ActivitiesTourism in Arica largely focuses on the city's sandy beaches, popular with surfers and beach-lovers. However, there are a few other activities available in town. Visit the Museo de Sitio Colon 10. See the 32 excavated Chinchorro mummies at this tiny museum below El Morro. They were discovered when an architect bought this former private home with the intention of converting it into a hotel. Head to the Museo Historico y de Armas for a good explanation of the key battle that took place atop Morro de Arica, back in 1880 during the War of the Pacific. There is also a collection of 19th and early 20th-century weaponry. Travel in time on the Ferrocarril Arica-Poconchile. One part of the old rail line that linked Arica with La Paz, Bolivia, has been restored, allowing you to ride a tourist train that runs once a week between Arica and the Lluta Valley town of Poconchile, some 37 km to the northeast. The 1950s vintage train cars currently depart Saturdays at 10h30 and arrive back in Arica at 15h30, after a one-hour stop in Poconchile. Head out of the city into the peaceful Azapa Valley, to visit the town of San Miguel de Azapa, and its Archaeological Museum, which explains the history of the Chinchorro people who occupied this region some 3500 9000 years ago, and has the oldest discovered mummified human remains in the world on site to marvel at. For adventure seekers, climb the perfect cone-shaped Parinacota Volcano. Test your ability to find oxygen on the thin air of the Parinacota Volcano's peak, found 6,300 meters above sea level and in the Bolivian territory. If you are not up for the task of climbing the Paranicota Volcano, but you would still like to see it, visit the beautiful lake of Chungara that acts as a mirror reflecting the Parinacota Volcano on clear days. On your way down Parinacota, near the entrance to the park, step inside the hot springs of Las Cuevas de Lauca. You can also head to the Jurasi Hot Springs, which offer an outdoor pool and two indoor pools in a gorgeous scenery.

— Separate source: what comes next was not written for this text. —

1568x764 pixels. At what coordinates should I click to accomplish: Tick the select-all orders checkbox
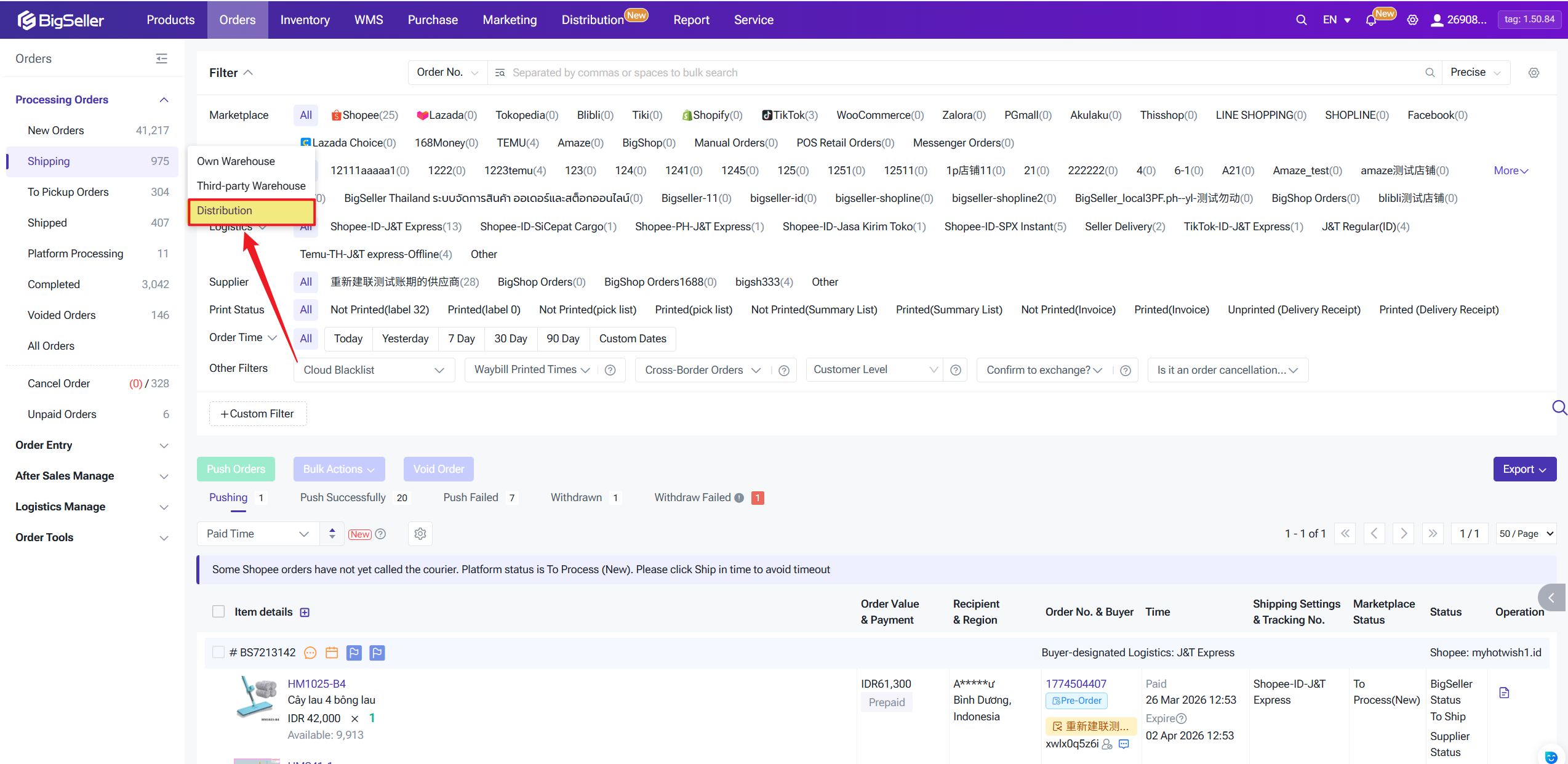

Food and DiningCuisine in Arica is very influenced by Peruvian cooking. Try the classic bread with olives of Azapa. Arica is not a big producer of meat so you will mostly find frozen meat coming from Argentina. However the fish is absolutely delicious; try the congrio, lenguado, reineta or palometa. There are good and cheap fruits for juices or simply to be eaten: mango, guava, melon, citrics, all fresh and produced in the surrounding valleys.